At the meeting at the Hotel duPont, two shareholder-sponsored proposals that would change the way the board is elected were approved, according to preliminary vote totals. It was the first time in the company’s history that such shareholder initiatives won majority votes, but any changes still would have to be approved by the board.

Yet a plan to replace the entire board was shot down, with each of the current directors getting 96.6 percent of the vote.

Mr. Wagoner touted increased sales in Europe and Asia and pointed to successful new product debuts in North America. He said new product debuts will account for nearly 30 percent of U.S. retail sales volume this year and about 40 percent next year as more new models roll out.

In North America, Mr. Wagoner said the company expects to cut costs by $7 billion by the end of this year, a big step toward the goal of reducing costs from 34 percent of revenue last year to 25 percent in 2010.

“These are huge reductions for GM and any other corporation anywhere,” he said.

GM’s first-quarter profit this year compares to a loss of $1.3 billion in the January-March period a year ago. It was the first quarterly profit since 2004 for the world’s largest automaker, which lost $10.6 billion in 2005.

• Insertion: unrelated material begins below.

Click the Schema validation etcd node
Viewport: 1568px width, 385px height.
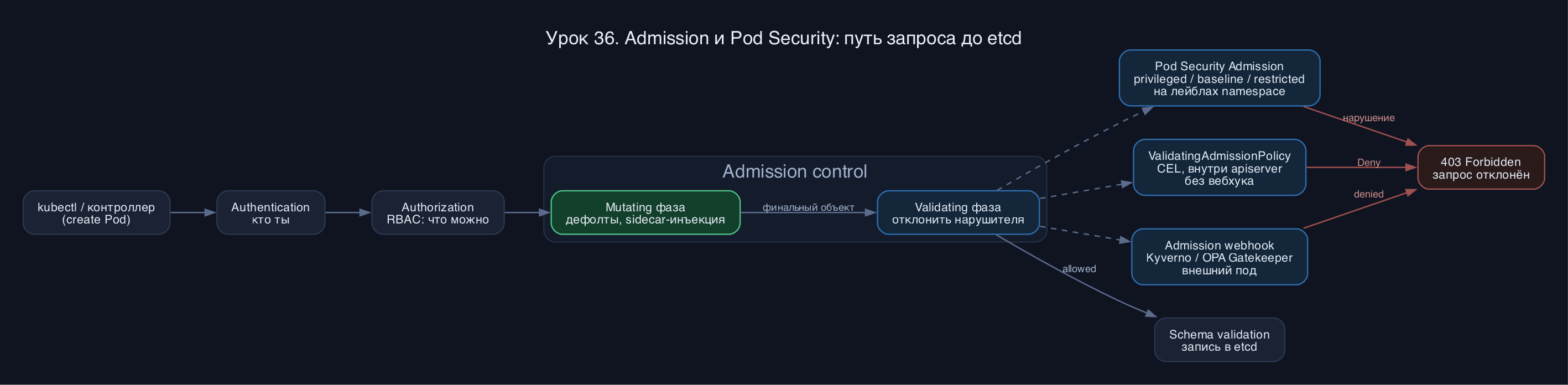1219,340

But GM continues to face significant hurdles. The company is in talks with its former parts division, Delphi, and the United Auto Workers on a deal to lower wages at the supplier, which has filed for bankruptcy protection.

GM also continues to struggle in its home market. U.S. sales fell 8 percent in the first five months of this year as high gas prices took a toll on trucks.

and GM pulled back on sales to rental fleets. The company has pledged to stick to its strategy of cutting prices instead of relying so heavily on incentives, but some analysts question whether that can continue.

GM is facing several federal investigations into accounting practices and recently was forced to restate five years of earnings. Mr. Wagoner has called the accounting errors “extremely disappointing and embarrassing,” and the company has hired an outside accounting adviser.

Also, GM and its unions will begin negotiating a new contract with the UAW next year. The talks could be contentious as the automaker tries to get its labor, health care and pension costs under control.